◆ Work to be completed
Count every line in the data below where the word "computer" appears, then state only that count.

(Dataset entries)
• • • • •

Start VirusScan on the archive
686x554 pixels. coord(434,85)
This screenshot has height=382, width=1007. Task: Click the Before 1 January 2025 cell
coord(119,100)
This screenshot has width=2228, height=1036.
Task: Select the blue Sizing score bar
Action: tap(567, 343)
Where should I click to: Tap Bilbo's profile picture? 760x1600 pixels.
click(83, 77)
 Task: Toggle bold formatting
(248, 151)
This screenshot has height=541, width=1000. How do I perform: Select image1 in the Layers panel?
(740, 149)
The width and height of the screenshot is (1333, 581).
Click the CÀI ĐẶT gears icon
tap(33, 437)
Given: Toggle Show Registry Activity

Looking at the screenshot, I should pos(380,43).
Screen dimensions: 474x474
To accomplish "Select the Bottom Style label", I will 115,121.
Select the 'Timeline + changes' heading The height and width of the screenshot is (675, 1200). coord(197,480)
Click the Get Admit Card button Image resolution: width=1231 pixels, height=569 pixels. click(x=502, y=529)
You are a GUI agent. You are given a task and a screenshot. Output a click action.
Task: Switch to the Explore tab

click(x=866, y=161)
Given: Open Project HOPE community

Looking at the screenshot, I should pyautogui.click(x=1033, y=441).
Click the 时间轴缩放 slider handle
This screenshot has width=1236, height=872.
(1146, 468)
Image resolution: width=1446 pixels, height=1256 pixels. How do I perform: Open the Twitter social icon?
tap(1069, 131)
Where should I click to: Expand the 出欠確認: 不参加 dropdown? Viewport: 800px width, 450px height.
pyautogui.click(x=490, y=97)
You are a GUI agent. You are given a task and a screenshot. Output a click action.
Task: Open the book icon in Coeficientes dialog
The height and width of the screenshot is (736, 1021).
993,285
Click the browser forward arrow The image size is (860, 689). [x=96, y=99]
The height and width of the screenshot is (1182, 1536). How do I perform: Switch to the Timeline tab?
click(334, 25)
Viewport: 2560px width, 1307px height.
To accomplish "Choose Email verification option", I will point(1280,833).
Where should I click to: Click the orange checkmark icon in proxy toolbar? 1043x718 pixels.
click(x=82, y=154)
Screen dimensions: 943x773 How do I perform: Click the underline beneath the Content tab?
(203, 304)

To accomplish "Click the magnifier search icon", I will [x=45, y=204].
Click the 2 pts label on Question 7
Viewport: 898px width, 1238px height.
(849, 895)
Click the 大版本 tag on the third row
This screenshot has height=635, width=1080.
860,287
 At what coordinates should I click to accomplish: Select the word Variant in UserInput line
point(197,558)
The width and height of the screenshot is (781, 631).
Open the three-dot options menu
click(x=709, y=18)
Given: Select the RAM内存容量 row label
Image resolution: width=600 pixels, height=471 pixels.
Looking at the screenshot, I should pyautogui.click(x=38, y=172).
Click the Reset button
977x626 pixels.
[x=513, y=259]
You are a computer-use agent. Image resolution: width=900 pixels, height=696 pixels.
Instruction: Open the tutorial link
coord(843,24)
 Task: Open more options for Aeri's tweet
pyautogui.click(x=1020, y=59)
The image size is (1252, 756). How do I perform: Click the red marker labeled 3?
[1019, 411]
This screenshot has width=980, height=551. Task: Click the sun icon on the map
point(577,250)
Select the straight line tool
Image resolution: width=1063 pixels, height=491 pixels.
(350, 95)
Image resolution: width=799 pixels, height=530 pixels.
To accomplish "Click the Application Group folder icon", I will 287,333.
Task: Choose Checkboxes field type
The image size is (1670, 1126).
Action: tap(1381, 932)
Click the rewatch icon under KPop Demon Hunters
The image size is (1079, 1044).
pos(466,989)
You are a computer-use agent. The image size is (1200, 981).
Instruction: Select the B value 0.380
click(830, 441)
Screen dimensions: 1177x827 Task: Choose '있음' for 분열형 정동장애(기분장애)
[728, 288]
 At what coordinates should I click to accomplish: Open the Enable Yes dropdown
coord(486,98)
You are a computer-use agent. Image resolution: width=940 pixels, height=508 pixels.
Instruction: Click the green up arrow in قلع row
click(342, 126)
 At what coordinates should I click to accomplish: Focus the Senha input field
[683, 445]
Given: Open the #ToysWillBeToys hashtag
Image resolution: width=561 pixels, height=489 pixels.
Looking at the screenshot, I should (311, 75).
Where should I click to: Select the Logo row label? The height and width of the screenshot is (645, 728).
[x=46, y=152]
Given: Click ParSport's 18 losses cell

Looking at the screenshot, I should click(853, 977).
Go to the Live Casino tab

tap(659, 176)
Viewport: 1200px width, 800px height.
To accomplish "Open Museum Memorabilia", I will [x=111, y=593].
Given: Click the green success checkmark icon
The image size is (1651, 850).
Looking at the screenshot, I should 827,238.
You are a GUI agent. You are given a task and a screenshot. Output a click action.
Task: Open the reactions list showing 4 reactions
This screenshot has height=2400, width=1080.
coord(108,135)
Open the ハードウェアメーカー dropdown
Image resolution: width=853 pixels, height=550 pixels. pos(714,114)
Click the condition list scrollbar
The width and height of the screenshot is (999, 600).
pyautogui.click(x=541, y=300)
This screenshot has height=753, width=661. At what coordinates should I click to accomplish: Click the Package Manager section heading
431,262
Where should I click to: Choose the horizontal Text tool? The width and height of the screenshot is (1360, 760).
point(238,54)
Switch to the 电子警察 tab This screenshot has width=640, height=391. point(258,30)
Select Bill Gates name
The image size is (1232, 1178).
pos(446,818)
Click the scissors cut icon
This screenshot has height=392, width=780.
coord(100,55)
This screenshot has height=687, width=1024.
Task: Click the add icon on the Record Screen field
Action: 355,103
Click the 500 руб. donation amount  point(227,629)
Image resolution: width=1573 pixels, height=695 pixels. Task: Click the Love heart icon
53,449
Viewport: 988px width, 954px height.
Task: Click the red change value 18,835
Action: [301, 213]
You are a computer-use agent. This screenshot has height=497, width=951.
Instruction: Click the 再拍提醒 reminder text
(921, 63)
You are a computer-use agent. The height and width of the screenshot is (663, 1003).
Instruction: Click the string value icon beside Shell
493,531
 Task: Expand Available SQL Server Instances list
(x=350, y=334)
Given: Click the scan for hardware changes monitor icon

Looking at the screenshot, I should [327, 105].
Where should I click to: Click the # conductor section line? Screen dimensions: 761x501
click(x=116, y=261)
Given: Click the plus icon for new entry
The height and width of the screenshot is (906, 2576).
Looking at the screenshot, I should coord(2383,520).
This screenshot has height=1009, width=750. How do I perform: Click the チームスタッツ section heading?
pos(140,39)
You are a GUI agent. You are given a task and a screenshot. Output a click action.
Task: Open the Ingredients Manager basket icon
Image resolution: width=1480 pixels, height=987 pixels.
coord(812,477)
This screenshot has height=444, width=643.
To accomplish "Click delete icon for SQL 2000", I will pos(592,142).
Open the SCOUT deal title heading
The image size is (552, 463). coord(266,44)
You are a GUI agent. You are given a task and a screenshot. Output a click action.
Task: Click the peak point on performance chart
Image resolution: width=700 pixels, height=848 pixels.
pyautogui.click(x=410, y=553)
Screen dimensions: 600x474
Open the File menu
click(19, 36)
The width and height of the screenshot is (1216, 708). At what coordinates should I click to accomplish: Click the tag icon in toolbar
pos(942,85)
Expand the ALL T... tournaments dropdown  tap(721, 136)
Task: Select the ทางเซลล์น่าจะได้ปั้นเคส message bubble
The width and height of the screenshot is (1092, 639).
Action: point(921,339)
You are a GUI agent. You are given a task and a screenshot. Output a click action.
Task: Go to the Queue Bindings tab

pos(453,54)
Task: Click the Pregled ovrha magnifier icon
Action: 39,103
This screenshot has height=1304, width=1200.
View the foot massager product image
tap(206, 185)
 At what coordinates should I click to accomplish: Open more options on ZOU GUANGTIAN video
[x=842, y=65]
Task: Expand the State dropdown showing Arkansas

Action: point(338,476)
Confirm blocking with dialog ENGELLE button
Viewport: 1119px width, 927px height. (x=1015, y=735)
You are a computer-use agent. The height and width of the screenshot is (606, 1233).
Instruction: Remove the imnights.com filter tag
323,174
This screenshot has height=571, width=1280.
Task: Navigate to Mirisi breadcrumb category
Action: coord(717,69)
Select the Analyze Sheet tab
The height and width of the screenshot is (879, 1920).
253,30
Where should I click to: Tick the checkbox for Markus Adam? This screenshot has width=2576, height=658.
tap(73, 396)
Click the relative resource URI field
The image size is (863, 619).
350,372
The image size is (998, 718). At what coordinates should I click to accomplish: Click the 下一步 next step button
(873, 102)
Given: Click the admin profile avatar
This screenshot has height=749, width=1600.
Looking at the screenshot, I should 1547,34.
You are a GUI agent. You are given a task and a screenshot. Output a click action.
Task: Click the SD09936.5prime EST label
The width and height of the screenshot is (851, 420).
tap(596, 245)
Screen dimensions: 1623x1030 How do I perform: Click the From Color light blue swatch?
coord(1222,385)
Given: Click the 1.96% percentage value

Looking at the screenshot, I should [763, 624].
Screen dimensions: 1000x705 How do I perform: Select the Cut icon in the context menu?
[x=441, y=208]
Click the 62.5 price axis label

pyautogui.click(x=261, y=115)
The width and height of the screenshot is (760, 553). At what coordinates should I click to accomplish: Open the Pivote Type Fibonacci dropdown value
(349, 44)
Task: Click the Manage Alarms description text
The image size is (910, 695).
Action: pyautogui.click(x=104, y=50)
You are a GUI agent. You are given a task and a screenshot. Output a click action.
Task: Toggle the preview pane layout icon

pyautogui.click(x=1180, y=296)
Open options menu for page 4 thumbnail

• • • • •

◆ Answer section
6